1. Relevant legislation
[5] Section 313 of the Act provides:
“313 Transferring employees and new employer covered by transferable instrument
(1) If a transferable instrument covered the old employer and a transferring employee immediately before the termination of the transferring employee’s employment with the old employer, then:
(a) the transferable instrument covers the new employer and the transferring employee in relation to the transferring work after the time (the transfer time) the transferring employee becomes employed by the new employer; and
b) while the transferable instrument covers the new employer and the transferring employee in relation to the transferring work, no other enterprise agreement or named employer award that covers the new employer at the transfer time covers the transferring employee in relation to that work.

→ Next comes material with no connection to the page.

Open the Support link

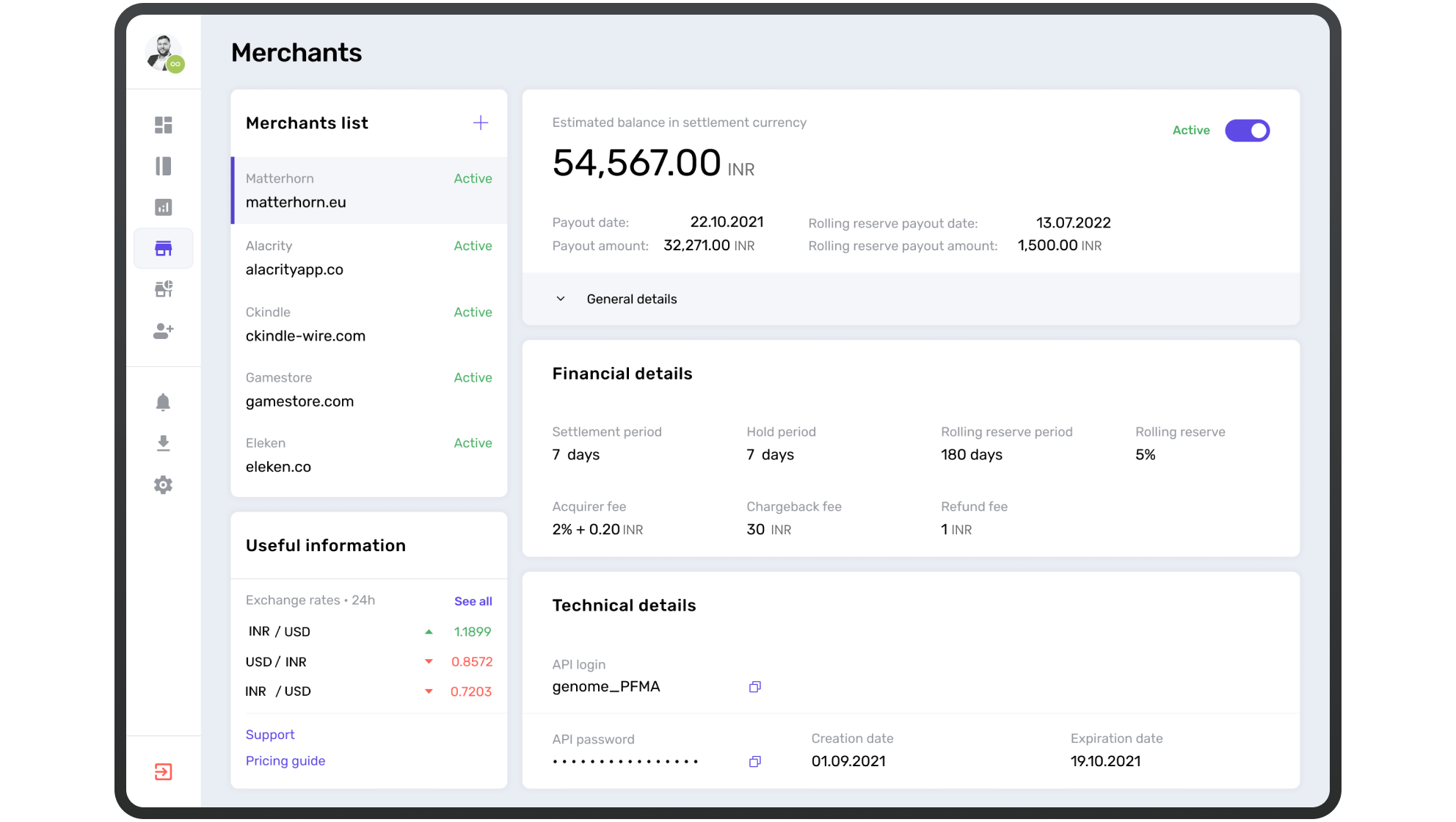click(x=270, y=735)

(2) To avoid doubt, a transferable instrument that covers the new employer and a transferring employee under paragraph (1)(a) includes any individual flexibility arrangement that had effect as a term of the transferable instrument immediately before the termination of the transferring employee’s employment with the old employer.

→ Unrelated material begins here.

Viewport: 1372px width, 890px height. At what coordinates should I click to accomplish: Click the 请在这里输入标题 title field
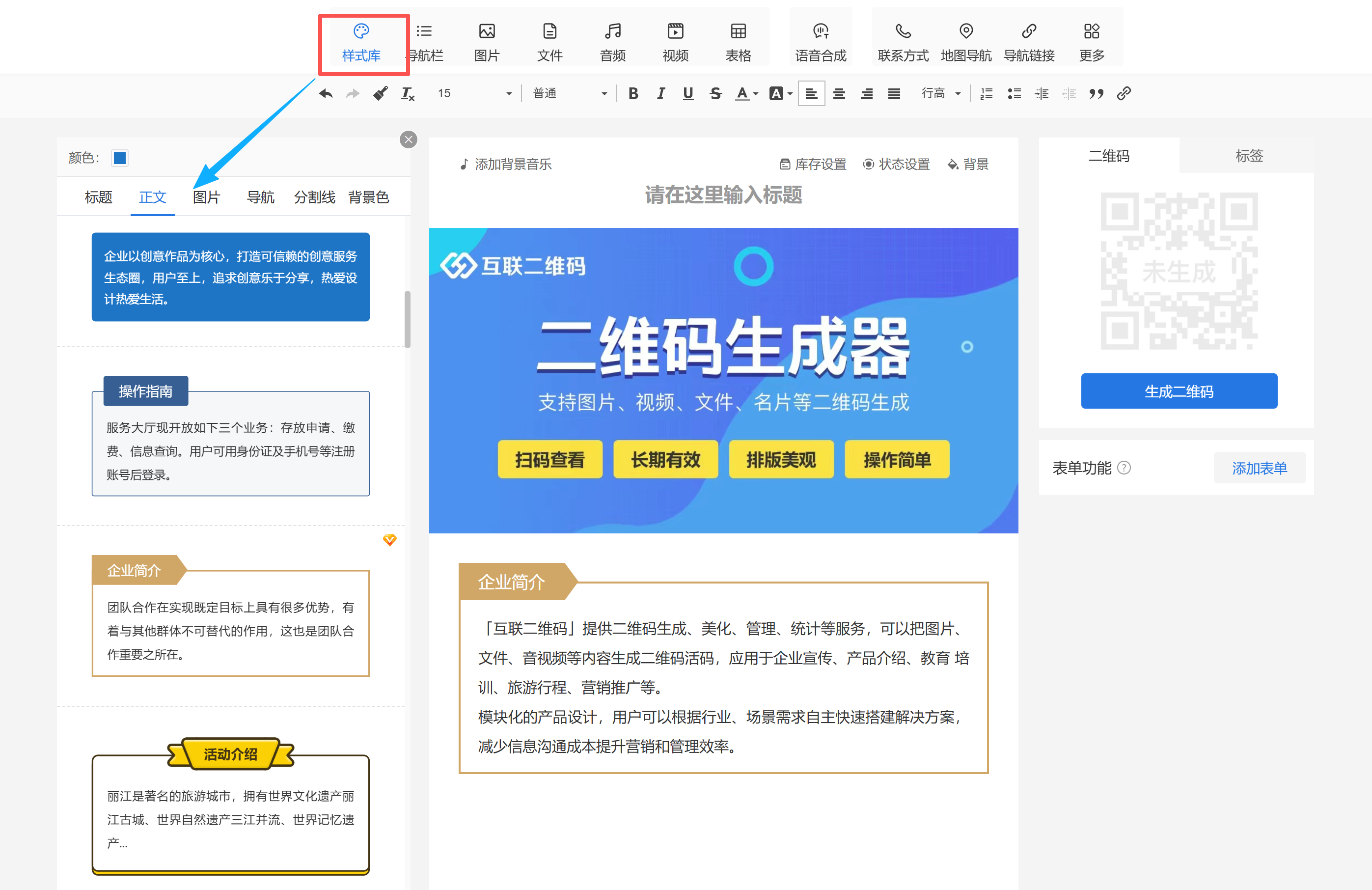coord(723,195)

(3) This section has effect subject to any FWC order under subsection 318(1).”
[6] Section 318 of the Act provides:
“318 Orders relating to instruments covering new employer and transferring employees
Orders that the FWC may make
(1) The FWC may make the following orders:
(a) an order that a transferable instrument that would, or would be likely to, cover the new employer and a transferring employee because of paragraph 313(1)(a) does not, or will not, cover the new employer and the transferring employee;
(b) an order that an enterprise agreement or a named employer award that covers the new employer covers, or will cover, the transferring employee.
Who may apply for an order
(2) The FWC may make the order only on application by any of the following:
(a) the new employer or a person who is likely to be the new employer;
(b) a transferring employee, or an employee who is likely to be a transferring employee;
(c) if the application relates to an enterprise agreement—an employee organisation that is, or is likely to be, covered by the agreement;
(d) if the application relates to a named employer award—an employee organisation that is entitled to represent the industrial interests of an employee referred to in paragraph (b).
Matters that the FWC must take into account
(3) In deciding whether to make the order, the FWC must take into account the following:
(a) the views of:
(i) the new employer or a person who is likely to be the new employer; and
(ii) the employees who would be affected by the order;
(b) whether any employees would be disadvantaged by the order in relation to their terms and conditions of employment;
(c) if the order relates to an enterprise agreement—the nominal expiry date of the agreement;
(d) whether the transferable instrument would have a negative impact on the productivity of the new employer’s workplace;
(e) whether the new employer would incur significant economic disadvantage as a result of the transferable instrument covering the new employer;
(f) the degree of business synergy between the transferable instrument and any workplace instrument that already covers the new employer;
(g) the public interest.
Restriction on when order may come into operation
(4) The order must not come into operation in relation to a particular transferring employee before the later of the following:
(a) the time when the transferring employee becomes employed by the new employer;
(b) the day on which the order is made.”
2. Considerations
[7] A very detailed application was filed by Tiger Airways. Accompanying it was an affidavit from Mr Hubbard, dated 25 February 2014, who is the transferring employee.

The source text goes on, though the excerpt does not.